The roll call of Suntharalingam's colleagues in the first cabinet reads like a who's who of Sri Lankan nation-building: D.S. Senanayake (the ''Father of the Nation''), S.W.R.D. Bandaranaike, J.R. Jayewardene, J.L. Kotelawala, Sir Oliver Goonetilleke, T.B. Jayah, Dudley Senanayake. To have sat at that table was to participate in the foundational moment of modern Sri Lanka. Yet Suntharalingam resigned his post, disillusioned with the direction the newly independent nation was taking.
The letters collected here, first serialized in newspapers over fifty years ago, give voice to that disillusionment. Writing to his grandchildren—and, by extension, to future generations—Suntharalingam vented his concerns about rising communal tensions and the failure of leadership to address them. His perspective is that of an insider who became an outsider, a participant who stepped back to critique.
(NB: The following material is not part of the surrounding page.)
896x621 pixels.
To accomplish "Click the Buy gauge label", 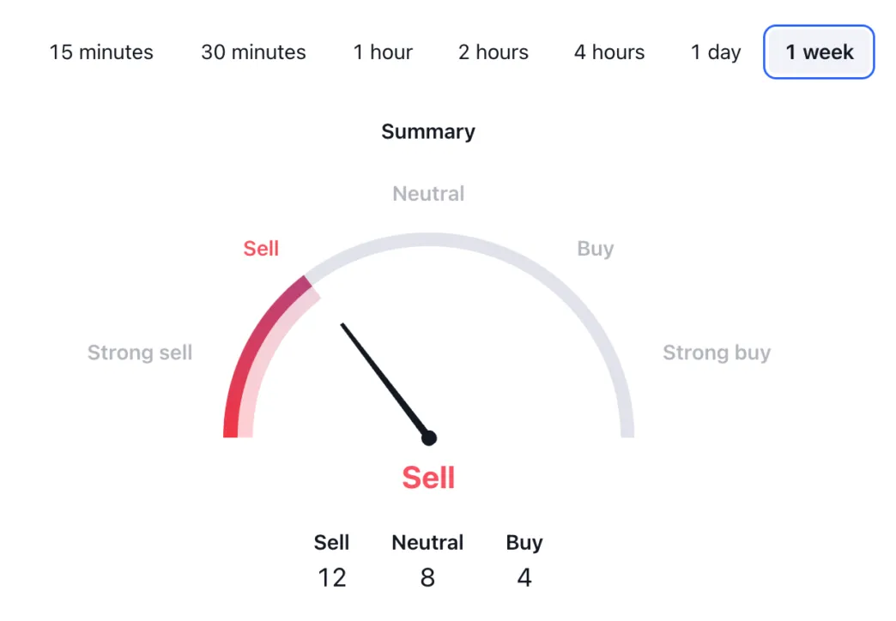I will [596, 248].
What makes this collection particularly valuable is its temporal span. Covering nearly a century from 1895 to 1985, the letters trace not only Suntharalingam's personal journey but the larger arc of Sri Lankan history from late colonial period through independence and into the turbulent decades that followed. They offer insights available nowhere else—the observations of someone who was there, who knew the players, and who had both the education to analyze and the courage to speak frankly.
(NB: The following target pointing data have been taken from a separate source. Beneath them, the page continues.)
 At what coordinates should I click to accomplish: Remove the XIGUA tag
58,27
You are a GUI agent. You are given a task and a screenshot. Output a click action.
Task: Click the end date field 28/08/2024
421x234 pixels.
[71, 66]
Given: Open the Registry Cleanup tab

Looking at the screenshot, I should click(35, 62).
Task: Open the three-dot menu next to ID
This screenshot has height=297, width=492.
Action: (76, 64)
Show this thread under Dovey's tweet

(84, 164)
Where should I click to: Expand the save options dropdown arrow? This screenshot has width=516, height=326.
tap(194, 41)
For historians, political scientists, and anyone seeking to understand the roots of Sri Lanka's communal conflicts and political challenges, this book is essential reading. It reminds us that the questions facing the nation today—questions of identity, representation, and the meaning of independence—were already being asked in the earliest days of statehood, by those who helped bring that state into being.
The availability of an e-book edition through Perera-Husseyn makes this important work accessible to a new generation of readers. It deserves to be widely read and carefully considered, both for what it reveals about the past and for what it might teach us about the present.